WRITTEN REQUEST: Put the entries below into a two-column CSV with the headers "instruction" and "response", one row per entry. Place each entry's text and its answer in separate quoted fields, replacing any line breaks with spaces.

DATASET ENTRIES:

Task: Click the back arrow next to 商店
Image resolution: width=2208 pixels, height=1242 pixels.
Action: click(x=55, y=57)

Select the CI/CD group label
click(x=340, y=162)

IN RESPONSE:
instruction,response
"Task: Click the back arrow next to 商店 Image resolution: width=2208 pixels, height=1242 pixels.","Action: click(x=55, y=57)"
"Select the CI/CD group label","click(x=340, y=162)"